Lee Kantor: When that was happening, was there a a point in time when you were thinking, hey, what’s the deal here? Why am I being excluded? Or are you able to, um, you know, have a level of humility and humbleness to say, hey, this is good on me, that I’m able to, um, help these other people reach a new level. And it’s nothing personal about me and my abilities.

Teresa Caro: Oh, yeah. No, my my goal was always to get them the seat at the table. And the moment they were requested, I knew I did my job.

Lee Kantor: And then when you took the leap to go out on your own, was that being in that transition? How did you handle that? Did you have a coach at the time for yourself, or was this something that you felt that you had all the skills that you needed in order to make the leap from going from corporate to being an entrepreneur?

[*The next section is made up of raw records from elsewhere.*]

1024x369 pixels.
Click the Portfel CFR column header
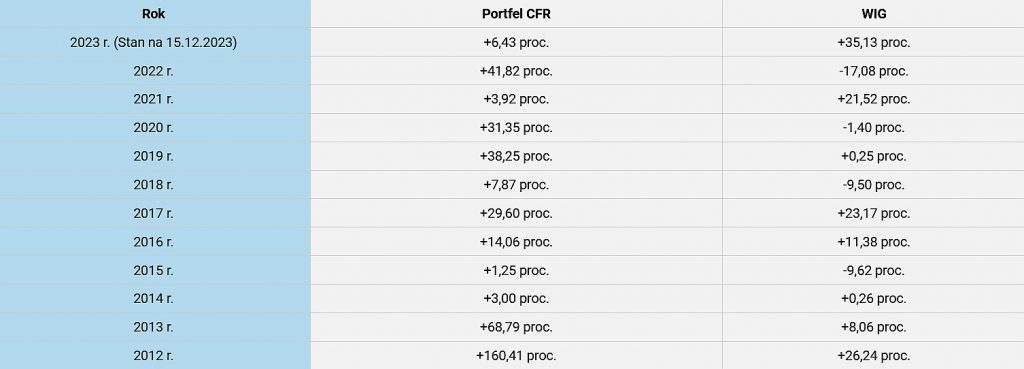click(516, 14)
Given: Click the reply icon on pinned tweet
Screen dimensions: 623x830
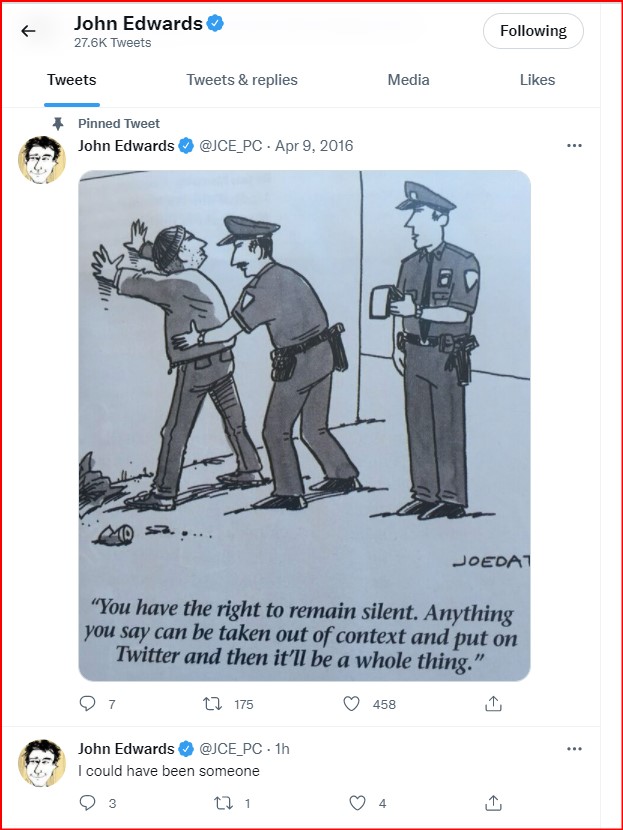Looking at the screenshot, I should (x=87, y=703).
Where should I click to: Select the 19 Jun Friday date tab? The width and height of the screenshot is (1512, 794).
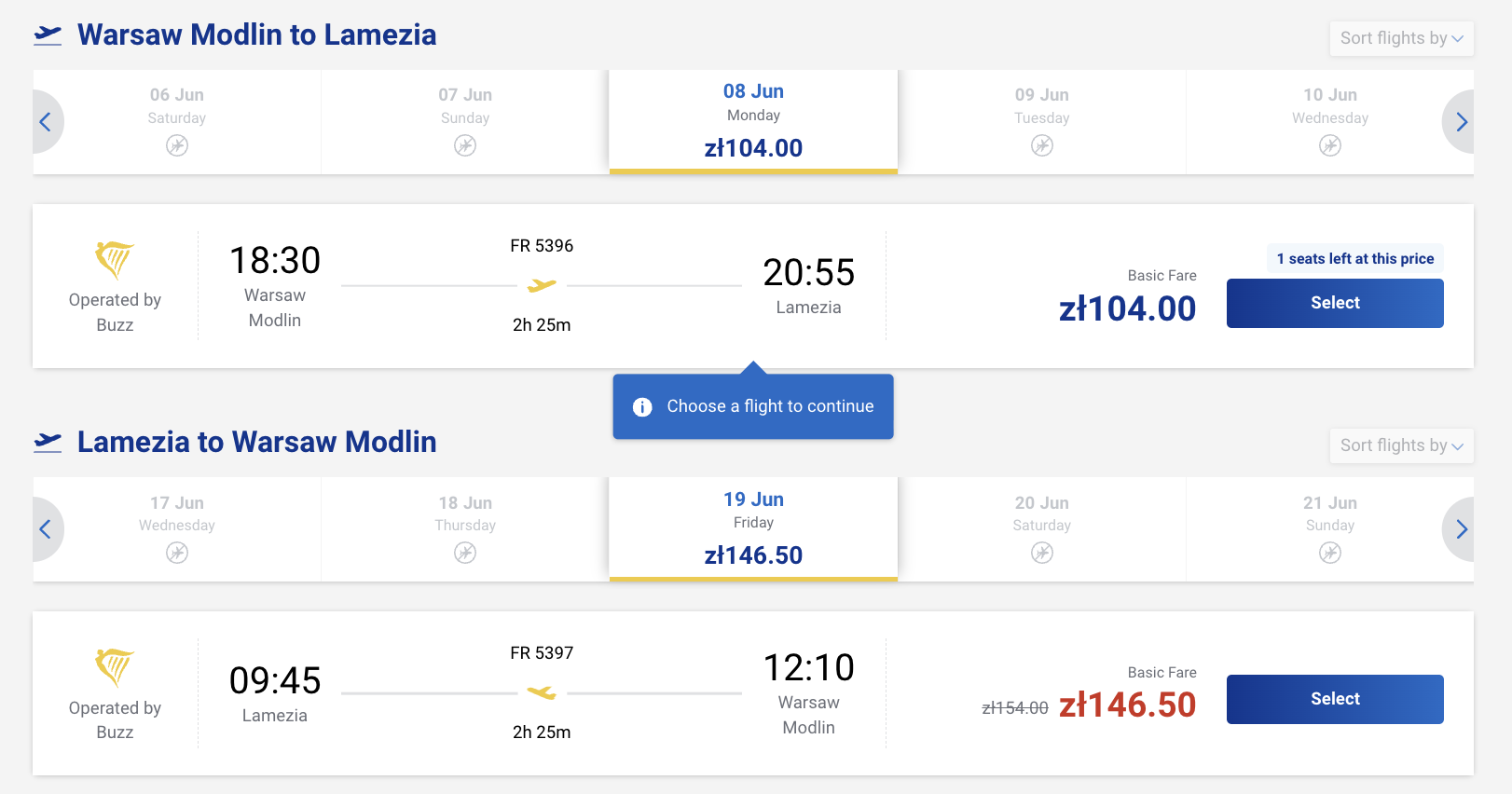753,528
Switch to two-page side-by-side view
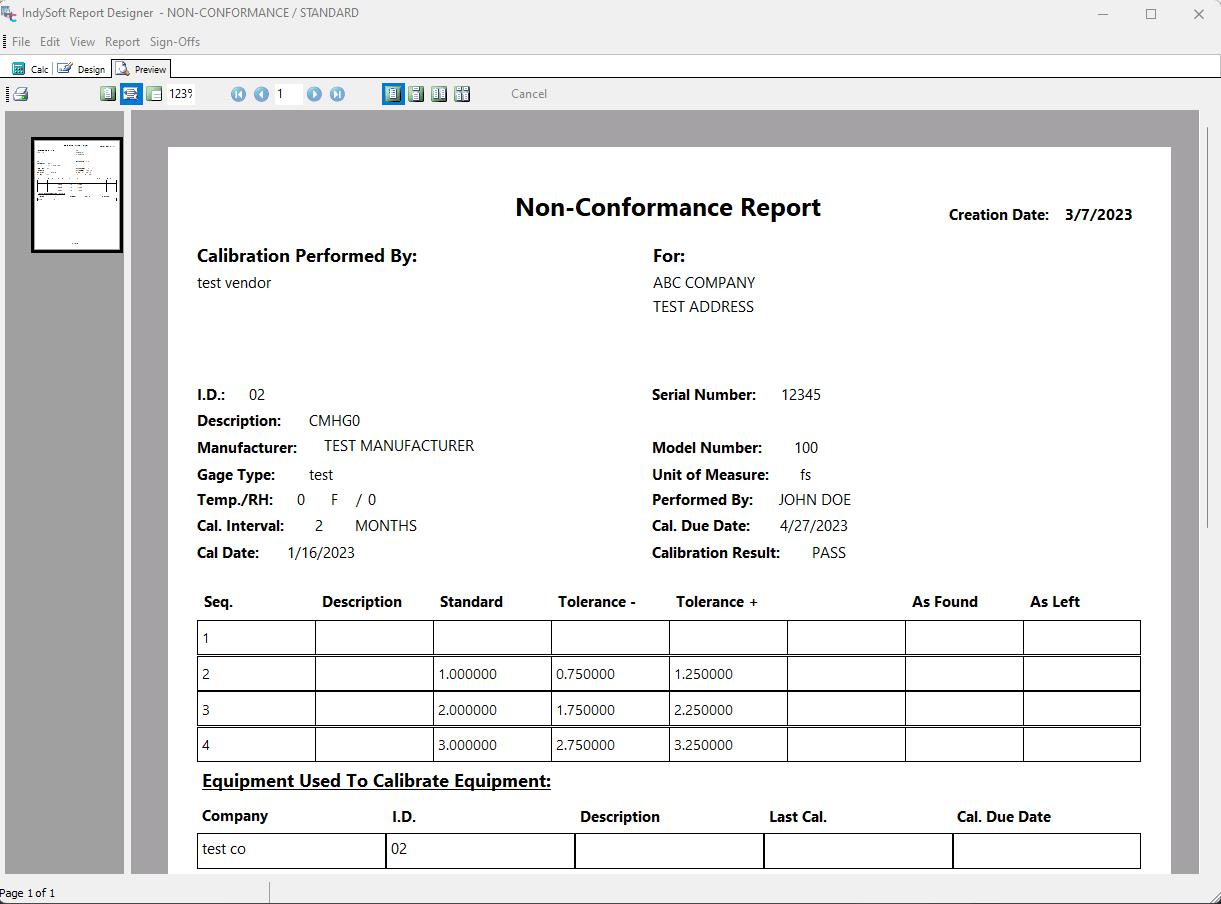 [439, 94]
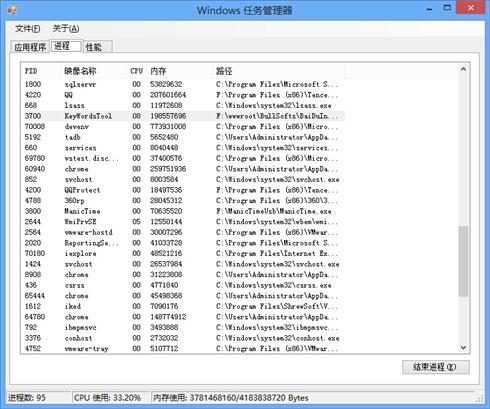
Task: Click the vertical scrollbar thumb
Action: 463,261
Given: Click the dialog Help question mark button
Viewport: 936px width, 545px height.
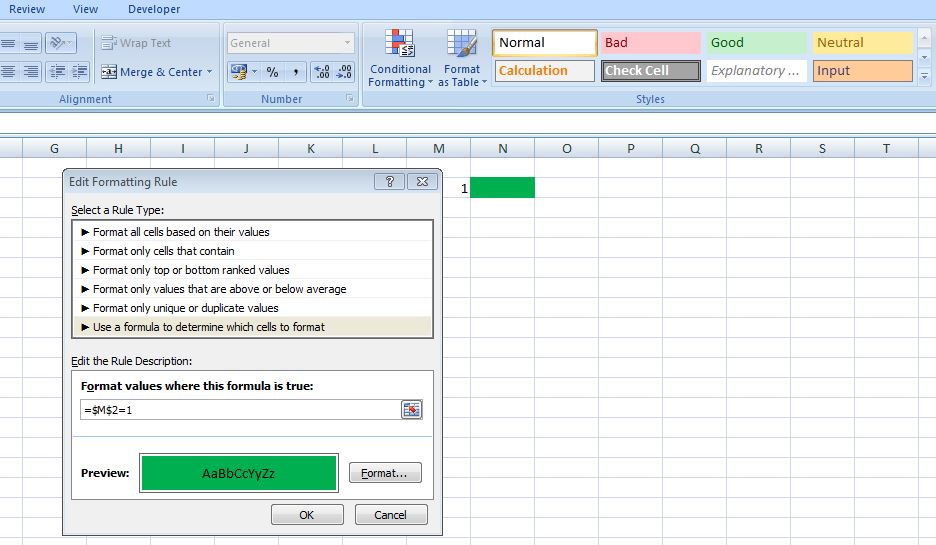Looking at the screenshot, I should 389,182.
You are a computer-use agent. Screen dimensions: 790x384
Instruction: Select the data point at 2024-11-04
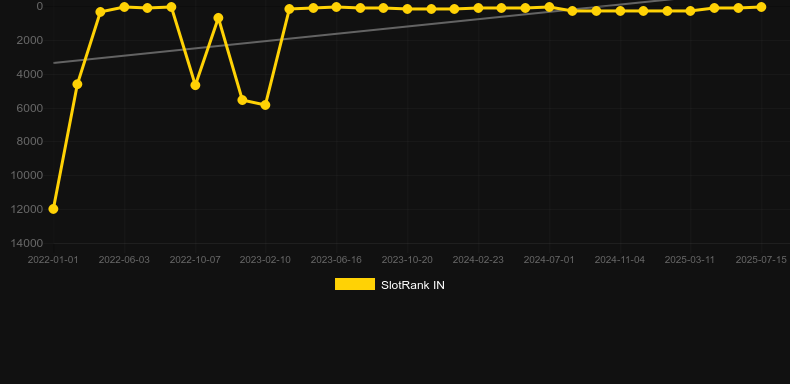tap(620, 11)
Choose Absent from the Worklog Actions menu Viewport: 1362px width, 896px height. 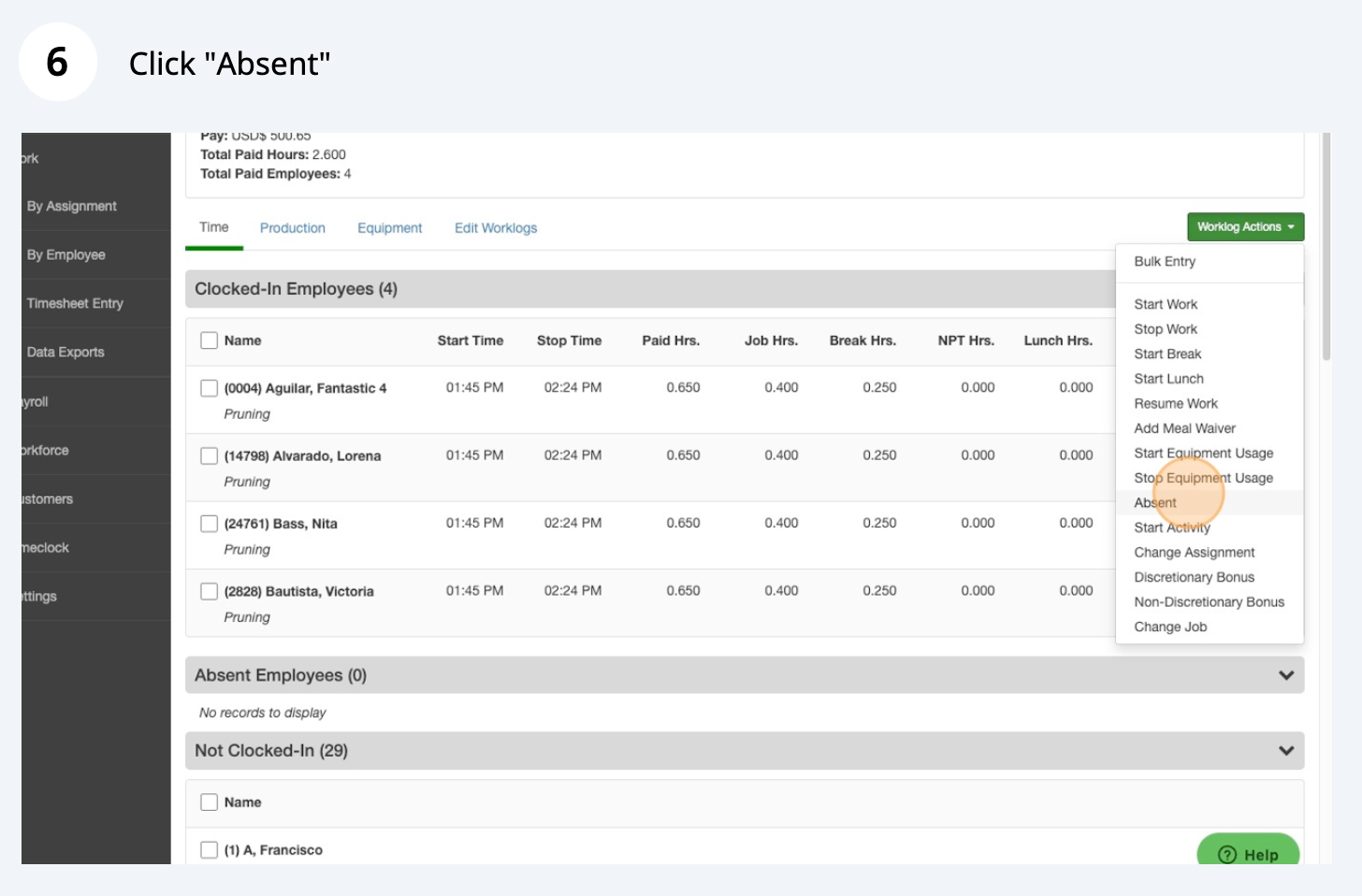point(1155,503)
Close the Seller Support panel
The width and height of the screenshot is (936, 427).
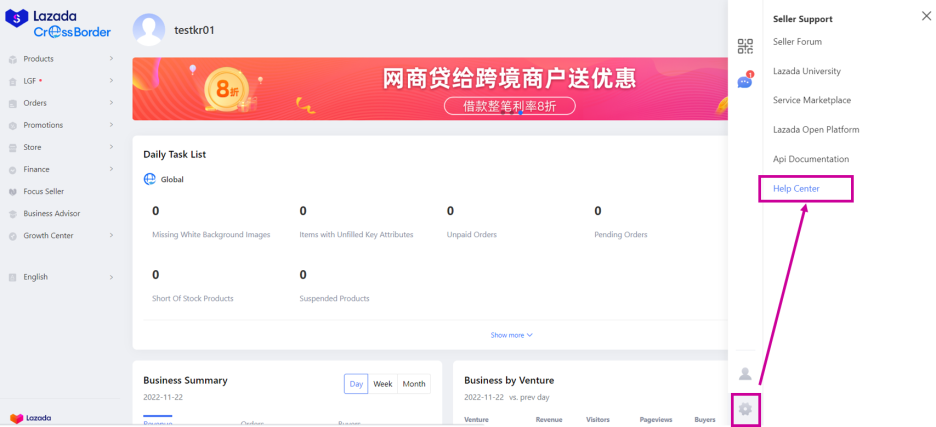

Teresa Caro: I am a big believer that the smartest people know what they don’t know, or know that they don’t know, and you hire the right people. You surround yourself with the right people to ensure your success. So the very first thing I did was hire center for Executive Coaching. Andrew and his team are an exceptional organization, and they helped me, you know. Yeah, I was coaching before, but I didn’t truly understand what it meant to be an International Coaching Federation credential coach and ICF credentialed coach. I didn’t know what that meant. And he and the team helped me get that credential. And now two and now a second level PCC coach because of him and his team. And then I’ve surrounded myself with coaches who have gone before me who really are paying it forward because coaches have helped them in the past. I’ve had mentors. I even within your own organization, I learned from really talented people like John Ray and the generosity mindset. So my recommendation for anybody, it doesn’t matter if you’re a leader or in corporate or if you’re choosing to run your own organization, is make sure you you are aware that you have blind spots and make sure you have people around you, organizations around you that can help you identify those blind spots and then help you learn how to fill those blind spots.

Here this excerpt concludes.